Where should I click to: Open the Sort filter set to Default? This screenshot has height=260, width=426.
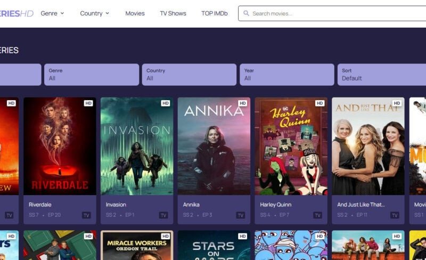[382, 75]
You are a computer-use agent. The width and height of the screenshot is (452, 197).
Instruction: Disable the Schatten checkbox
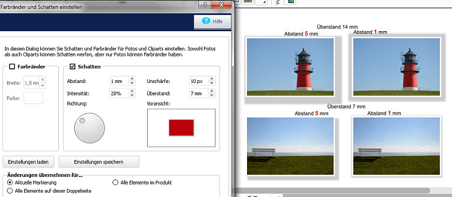click(x=73, y=67)
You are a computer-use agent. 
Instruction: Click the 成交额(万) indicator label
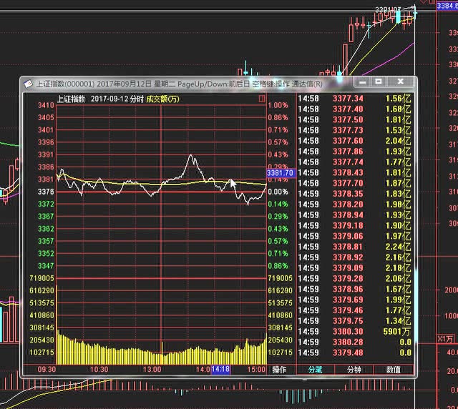(x=165, y=99)
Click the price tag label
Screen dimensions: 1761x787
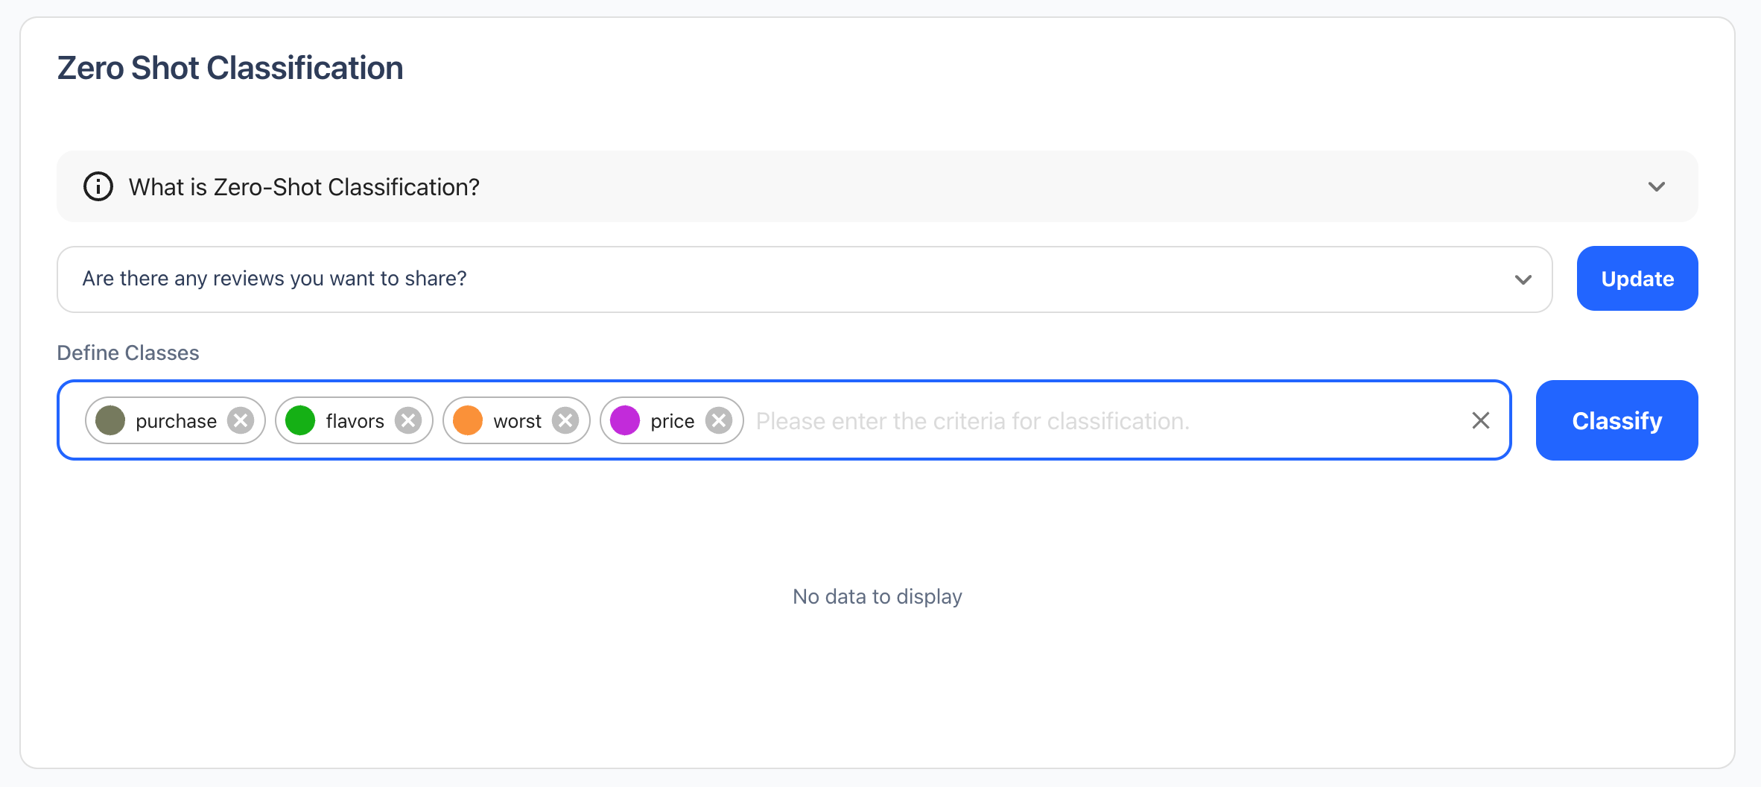point(672,421)
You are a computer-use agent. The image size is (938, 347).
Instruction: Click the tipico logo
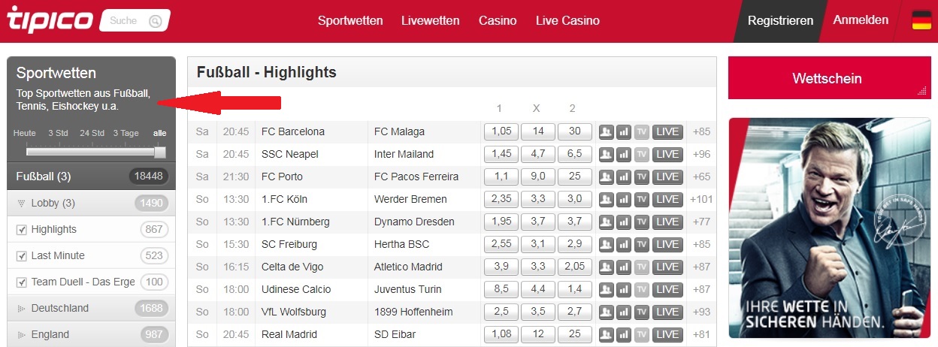(x=49, y=20)
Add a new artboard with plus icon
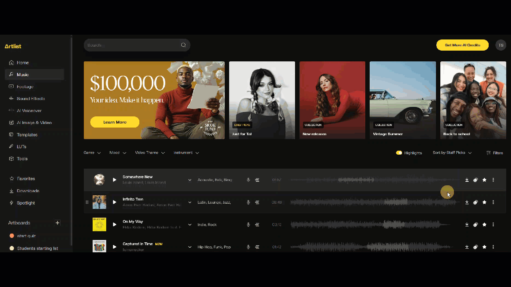The image size is (511, 287). pos(57,223)
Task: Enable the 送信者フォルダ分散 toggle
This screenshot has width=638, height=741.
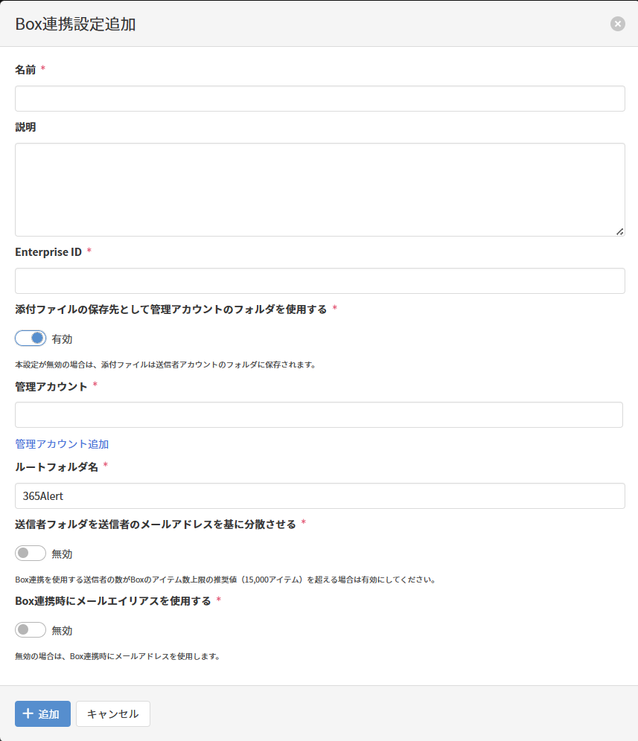Action: pos(31,554)
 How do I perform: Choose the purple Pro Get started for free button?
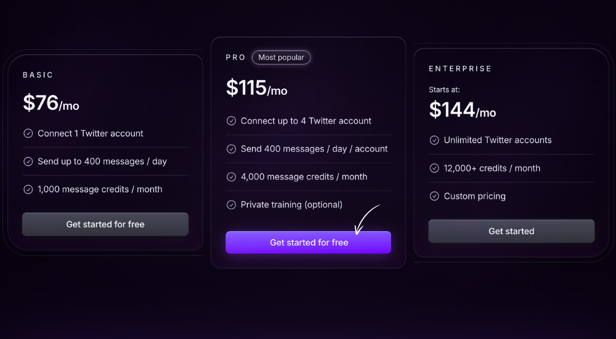tap(309, 242)
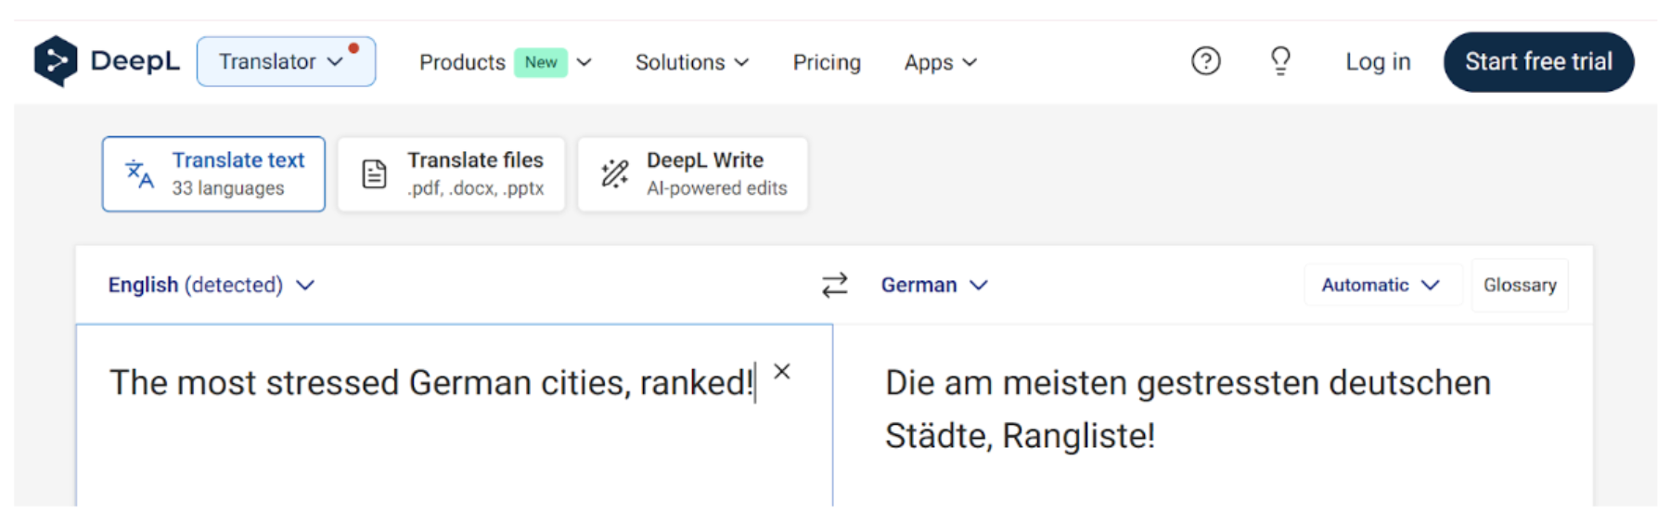1670x512 pixels.
Task: Click the Translate text language icon
Action: (139, 173)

++++

The listing above must be repeated exactly. Its pictures are not part of the copy.

Task result
Where should I click to: Open the Sort filter set to Default? This screenshot has height=260, width=426.
[382, 75]
You are a computer-use agent. The width and height of the screenshot is (452, 197).
Instruction: Disable the Schatten checkbox
click(x=73, y=67)
You are a computer-use agent. 
Instruction: Click the 成交额(万) indicator label
(x=165, y=99)
Click the price tag label
Screen dimensions: 1761x787
point(672,421)
You are a computer-use agent. The image size is (938, 347).
Instruction: Click the tipico logo
(x=49, y=20)
Add a new artboard with plus icon
The image size is (511, 287). pos(57,223)
Task: Enable the 送信者フォルダ分散 toggle
This screenshot has width=638, height=741.
Action: pos(31,554)
 How do I perform: Choose the purple Pro Get started for free button?
tap(309, 242)
1670x512 pixels.
Task: Click the Translate text language icon
Action: (139, 173)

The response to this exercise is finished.